═════ Pasaje de texto ═════
En este punto, sería recomendable que esos candidatos escuchen el consejo de los expertos, como de quienes celebrarán los próximos días 17, 18 y 19 de abril una serie de Foros de Análisis y Propuestas sobre Política Criminal, Justicia Penal y Seguridad Pública en el Centro de Estudios de Política Criminal y Ciencias Penales (Cepolcrim).
La verdad es que cualquier resolución al “déficit de seguridad” no pasa por plantear ideas antiguas, como rebautizar secretarías de despacho y centros de investigación, lo cual no ha dado nunca los resultados esperados, justo por tratarse de cambios superficiales o cosméticos a sistemas de procuración y de justicia preexistentes.
Tampoco es necesario formular promesas o recetas extravagantes y exóticas. En efecto, para combatir a la criminalidad organizada —y a la no organizada—, basta poner en práctica lo que debe hacerse y no se hace: a) perseguirla y enjuiciarla con la ley; b) involucrar activamente a la sociedad; y, c) ubicar a cada cosa en su lugar.
Para ese propósito, el ganador de la contienda por la Presidencia de la República debería llevar a cabo una convocatoria nacional para implicar a los sectores público, social y privado en esa persecución y enjuiciamiento contra la delincuencia organizada, acción que debe privilegiar la concientización y participación ciudadana.
Con sustento en la ley, debería crearse una política criminal única que ordene, delimite y articule de modo general la persecución y enjuiciamiento de los delitos federales y locales, además de uniformar el tratamiento y reinserción del inculpado, la prevención y rehabilitación de las adicciones y la regeneración del tejido social.
═════
#### [Tareas del ejercicio]
• A. Según el pasaje sobre política criminal, ¿en qué institución se celebrarán los Foros de Análisis y Propuestas?
• B. Transcriba del pasaje sobre política criminal el fragmento que va desde "Con sustento en" hasta "del tejido social.", ambos incluidos.
• C. Enumere las acciones que, según el pasaje sobre política criminal, basta poner en práctica para combatir la criminalidad organizada y la no organizada.
Responda basándose únicamente en el pasaje sobre política criminal.
═════ Datos proporcionados ═════
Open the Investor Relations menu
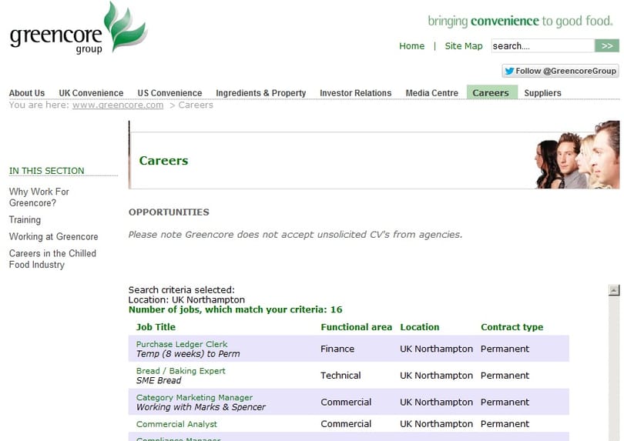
═════
#### [Respuestas por tarea]
• A. En el Centro de Estudios de Política Criminal y Ciencias Penales (Cepolcrim).

• B.
Con sustento en la ley, debería crearse una política criminal única que ordene, delimite y articule de modo general la persecución y enjuiciamiento de los delitos federales y locales, además de uniformar el tratamiento y reinserción del inculpado, la prevención y rehabilitación de las adicciones y la regeneración del tejido social.

• C.
- Perseguirla y enjuiciarla con la ley
- Involucrar activamente a la sociedad
- Ubicar a cada cosa en su lugar